**Given task:**
Convert the rows from the beginning of the records through the line containing "[x=376, y=448]" into a JSON list of strings, with one string per line and blank lines omitted. Leave the pictures out of the answer.

(Target pointing data)
※ ※ ※

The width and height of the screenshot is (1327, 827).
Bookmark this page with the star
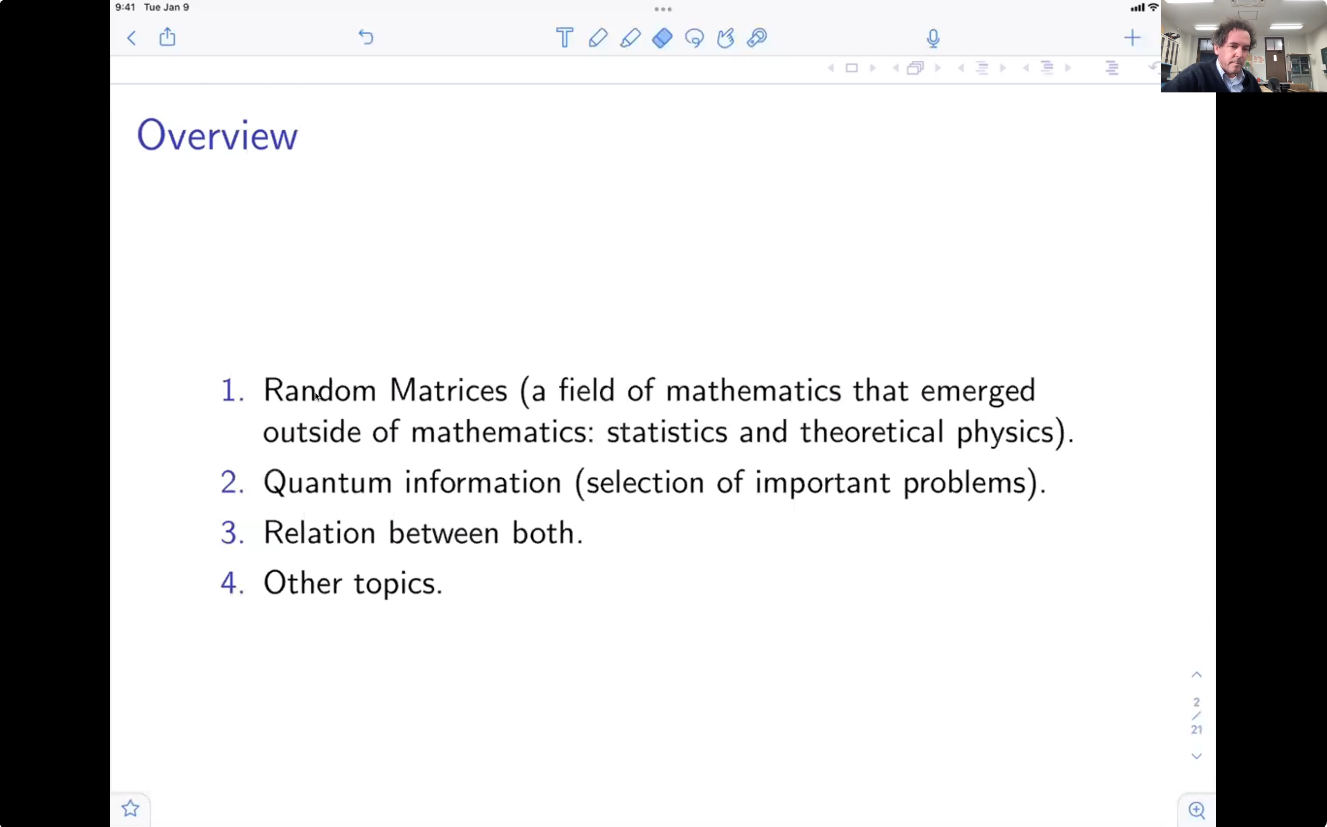click(130, 808)
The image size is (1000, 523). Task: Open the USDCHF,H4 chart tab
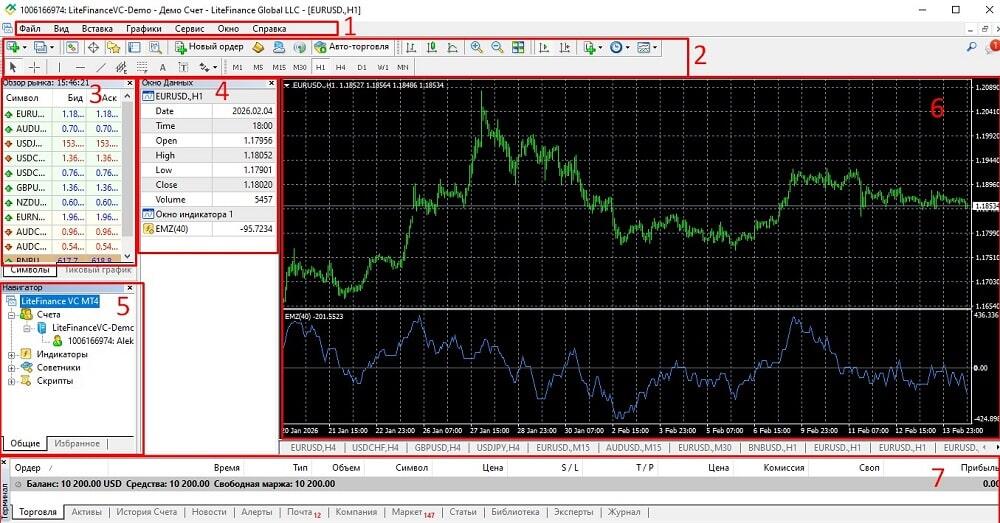[x=376, y=448]
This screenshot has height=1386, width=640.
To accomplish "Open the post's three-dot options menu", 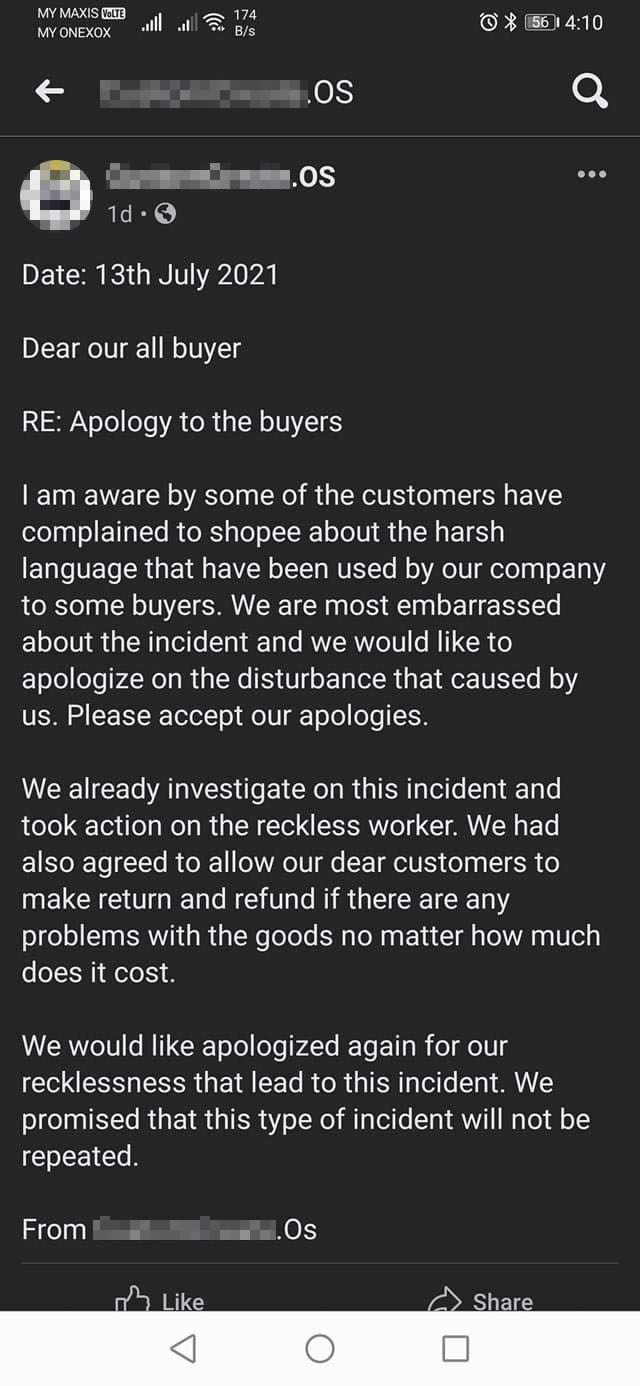I will 591,174.
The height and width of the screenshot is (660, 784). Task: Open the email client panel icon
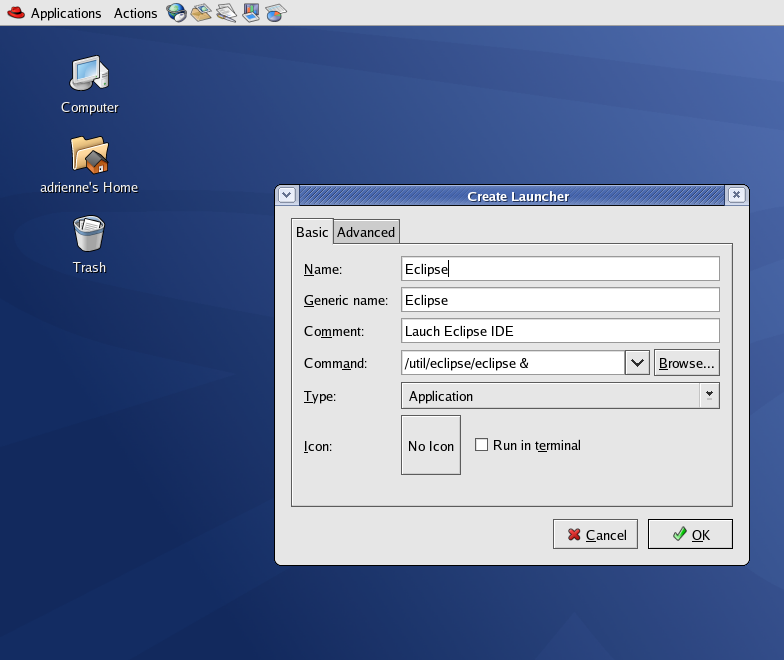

※ ※ ※

**Final answer:**
[
  "The width and height of the screenshot is (1327, 827).",
  "Bookmark this page with the star",
  "click(130, 808)",
  "The image size is (1000, 523). Task: Open the USDCHF,H4 chart tab",
  "[x=376, y=448]"
]